Bug 102224 - [KBL/SKL] Screen does not wake after screen blank
Summary: [KBL/SKL] Screen does not wake after screen blank
Status: CLOSED WORKSFORME
Alias: None
Product: DRI
Classification: Unclassified
Component: DRM/Intel (show other bugs)
Version: unspecified
Hardware: x86-64 (AMD64) All
: medium normal
Assignee: Intel GFX Bugs mailing list
QA Contact: Intel GFX Bugs mailing list
URL:
Whiteboard:
Keywords:
Depends on:
Blocks:
 
Reported: 2017-08-14 20:42 UTC by dopey
Modified: 2018-04-25 06:57 UTC (History)
4 users (show)

See Also:
i915 platform: KBL, SKL
i915 features: power/runtime PM


Attachments
dmesg captured by abrt after oops (255.36 KB, text/plain)
2017-10-02 19:38 UTC, Gordon Messmer
no flags Details

Description dopey 2017-08-14 20:42:46 UTC
On my Dell XPS 13 9360 with i7-7560U and Iris graphics when the screen sleeps, after a certain amount of the time the screen will not wake (and keyboard input is locked and unresponsive).  Remote input still works.

enable_rc6=0 works around the issue.  When the issue occurs the following is always logged in kernel logs:

May 26 11:12:01 hostname kernel: [drm:i915_gem_idle_work_handler [i915]] *ERROR* Timeout waiting for engines to idle

The issue started occurring with the 4.10.x kernel with Fedora 25 and continues to occur through 4.12.x kernels in Fedora 26.

There's a relatively long bug report at:
https://bugzilla.redhat.com/show_bug.cgi?id=1440988 for the issue.
Comment 1 arkh4mkn1ght 2017-08-14 22:31:35 UTC
After updating the BIOS of my laptop to the latest version and Upgrading to Kernel 4.12.4 i'm still experiencing the issue. Same message in the logs:

Aug 06 11:26:02 localhost.localdomain kernel: [drm:i915_gem_idle_work_handler [i915]] *ERROR* Timeout waiting for engines to idle

Screen is blank, unable to unblank it, keys when pressed are lit for a moment and then turn off, unable to ssh into the machine though login asks for the password.

This is definitely a bug in i915 rc6 support.
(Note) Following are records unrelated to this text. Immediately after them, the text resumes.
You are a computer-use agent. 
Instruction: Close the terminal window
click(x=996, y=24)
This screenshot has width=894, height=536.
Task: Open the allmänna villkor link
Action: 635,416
Just in case my VAIO Z flip is using a skylake CPU:

model name	: Intel(R) Core(TM) i7-6567U CPU @ 3.30GHz

Kernel:

[root@localhost]# uname -a
Linux localhost.localdomain 4.12.4 #1 SMP Sat Aug 5 11:00:30 UYT 2017 x86_64 x86_64 x86_64 GNU/Linux


i915 module parameters used:

[root@localhost ]# systool -vm i915
Module = "i915"

  Attributes:
    coresize            = "1277952"
    initsize            = "0"
    initstate           = "live"
    refcnt              = "21"
    srcversion          = "9F705B72B03F193BC3EF19B"
    taint               = ""
    uevent              = <store method only>

  Parameters:
    alpha_support       = "N"
    disable_display     = "N"
    disable_power_well  = "1"
    edp_vswing          = "0"
    enable_cmd_parser   = "Y"
    enable_dc           = "-1"
    enable_dp_mst       = "Y"
    enable_dpcd_backlight= "N"
    enable_execlists    = "1"
    enable_fbc          = "0"
    enable_guc_loading  = "0"
    enable_guc_submission= "0"
    enable_gvt          = "N"
    enable_hangcheck    = "Y"
    enable_ips          = "1"
    enable_ppgtt        = "3"
    enable_psr          = "1"
    enable_rc6          = "1"
    error_capture       = "Y"
    fastboot            = "N"
    force_reset_modeset_test= "N"
    guc_firmware_path   = "(null)"
    guc_log_level       = "-1"
    huc_firmware_path   = "(null)"
    inject_load_failure = "0"
    invert_brightness   = "0"
    load_detect_test    = "N"
    lvds_channel_mode   = "0"
    lvds_use_ssc        = "-1"
    mmio_debug          = "0"
    modeset             = "-1"
    nuclear_pageflip    = "N"
    panel_ignore_lid    = "1"
    prefault_disable    = "N"
    reset               = "Y"
    semaphores          = "0"
    use_mmio_flip       = "0"
    vbt_sdvo_panel_type = "-1"
    verbose_state_checks= "Y"

Again setting i915.emable_rc6 to 0 is NOT an option as it destroys battery life. I hope this bug can be fixed cause its been a long time since i915 rc6 bugs have been around for skylake and kabylake CPU. I'm currently testing some i915 module parameters and i will report back if the problem appears again
Comment 2 Elizabeth 2017-08-15 21:37:42 UTC
Hello everyone,
Could you please boot with drm.debug=0x1e log_bug_len=2M on grub and provide the full dmesg? 
If it's possible could you try to replicate with drm-tip branch:
https://cgit.freedesktop.org/drm-tip
Thank you.
Comment 3 Matthias Schiffer 2017-08-16 09:45:50 UTC
I can't reproduce this issue on kernel 4.13-rc5 anymore (the last I tried was some 4.12.x, which was affected).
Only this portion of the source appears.